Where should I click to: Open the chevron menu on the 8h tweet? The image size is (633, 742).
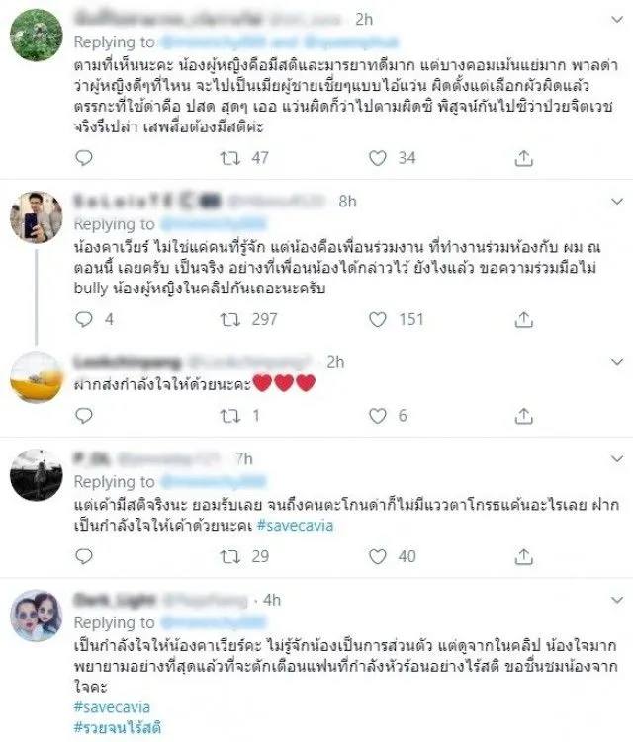click(x=617, y=202)
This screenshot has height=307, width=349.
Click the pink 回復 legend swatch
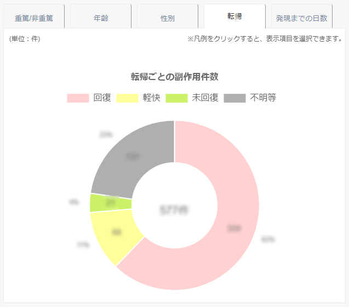pos(78,98)
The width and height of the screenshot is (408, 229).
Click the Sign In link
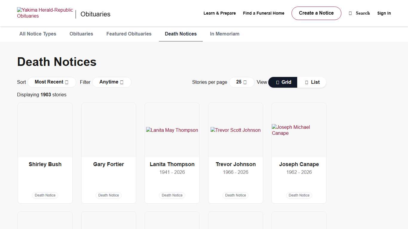tap(384, 13)
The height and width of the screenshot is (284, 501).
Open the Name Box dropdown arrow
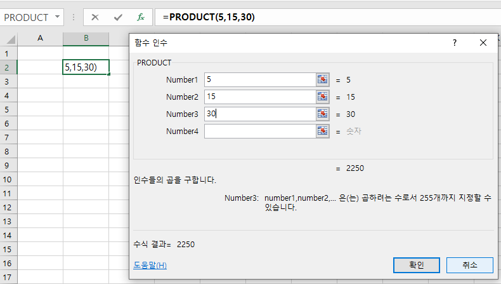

※ ※ ※

§ TASK ITEM
If a line in the entries above contains "screenshot", report it.

§ RESPONSE BOX
This screenshot has height=307, width=349.
The width and height of the screenshot is (408, 229).
The height and width of the screenshot is (284, 501).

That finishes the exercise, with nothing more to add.